Pastoral Concert by Titian
Pastoral Concert by Titian

Pastoral Concert in the Louvre is mysterious both in meaning and in authorship, but it has been one of the more influential paintings in the museum, particularly on nineteenth-century painters who came to Paris to see it. It has been attributed to the greatest of Venetian painters, Titian, as well as to one of his teachers in Venice, Giorgione. Scholars have gone back and forth over the years in their opinions about which artist painted the scene, but recently the tide has favored Titian as the hand responsible for the work at a rather early point in his career (Titian would continue to paint for over sixty years after the Pastoral Concert was completed). The canvas itself was not cleaned for many years, and so in photographs it will come across as having a yellowish tint. However, when the painting was completed in the early sixteenth century, the colors most likely were much more vibrant and distinct.

No one knows for sure exactly what is portrayed in the mysterious subject matter, but it appears to be a depiction of allegory.

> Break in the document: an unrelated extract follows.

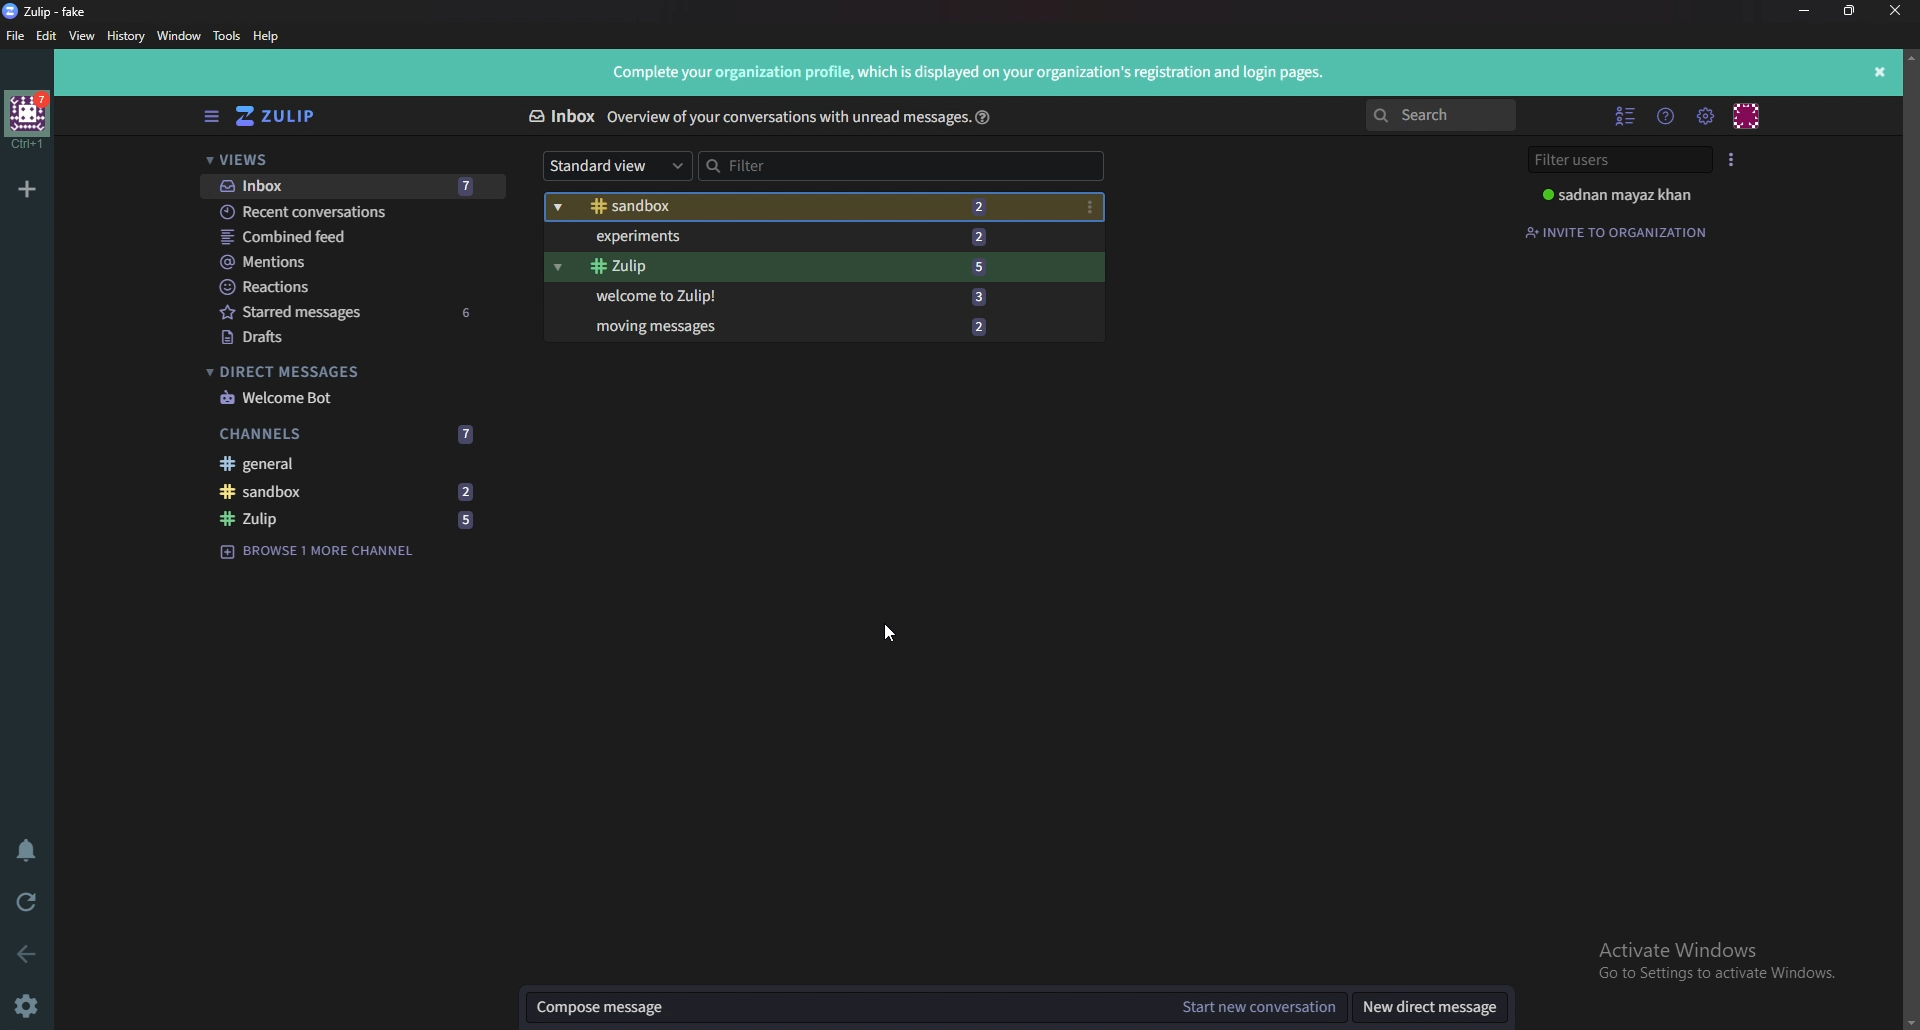  What do you see at coordinates (181, 36) in the screenshot?
I see `Window` at bounding box center [181, 36].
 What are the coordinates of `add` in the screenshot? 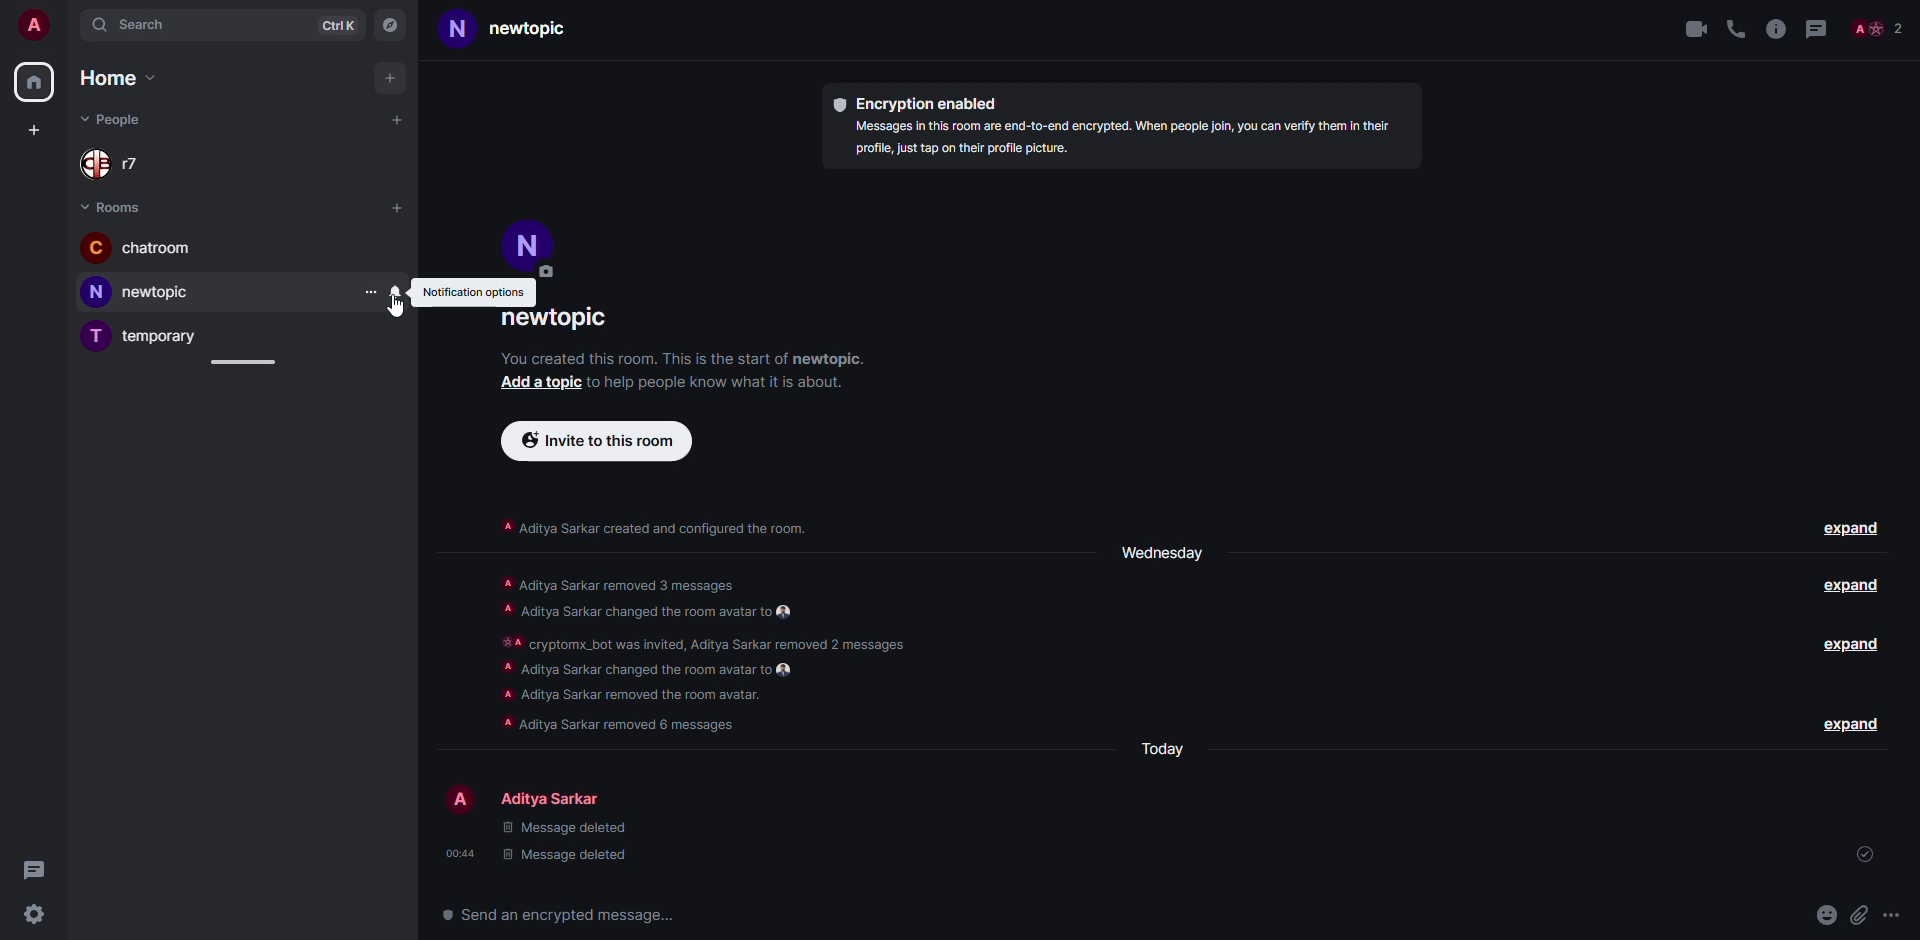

The main figures are two men who are seated on the grass against a vast countryside setting. Titian was really only interested in landscapes like this early in his career, and in later paintings he reduced the amount of visible landscape, or got rid of it altogether. In the setting here, the man on the left is dressed in the red clothing worn by nobles of the period and seems to be playing a lute, and the man on the right wears a simpler brown costume more typical of peasantry. Off in the distance, we see another man entering the picture; a shepherd arrives from the right along with his herd.

The men are turned toward each other as they engage in conversation and seem oblivious to the other conspicuous figures in the scene - two plump, nude women. While the one on the left is in the process of pouring water from a glass pitcher into a well, the one of the right has just paused her activity of playing a flute while sitting right in front of the men. The fact that the females are not noticed, and are rather comfortable in their lack of clothing, suggests that they are no ordinary women but instead supernatural persons. The use of these kinds of figures - whether they be specific deities or general personifications of ideas or places - originated in the classical world and was commonplace in ancient Roman art. Here, the immortal females seem to be present yet invisible in the presence of the men at the particular moment being portrayed.

The bodies of the females may be considered overly plump by modern-day conceptions of ideal body form, but they would have been considered ideal for Titian's time. Titian may have copied them from actual models, or perhaps from classical statues, and he seems to have emphasized their curvy bodies by using curvy forms in the billowing trees and hills in the landscape. He also painted the females so that the viewer not only sees one from the front, but also from the back. The viewer therefore gets a glimpse of the nude female form from different perspectives, rather than just from the front. This was a new contribution to painting by Titian, as he was the first painter to depict a nude figure from her backside in such a prominent manner.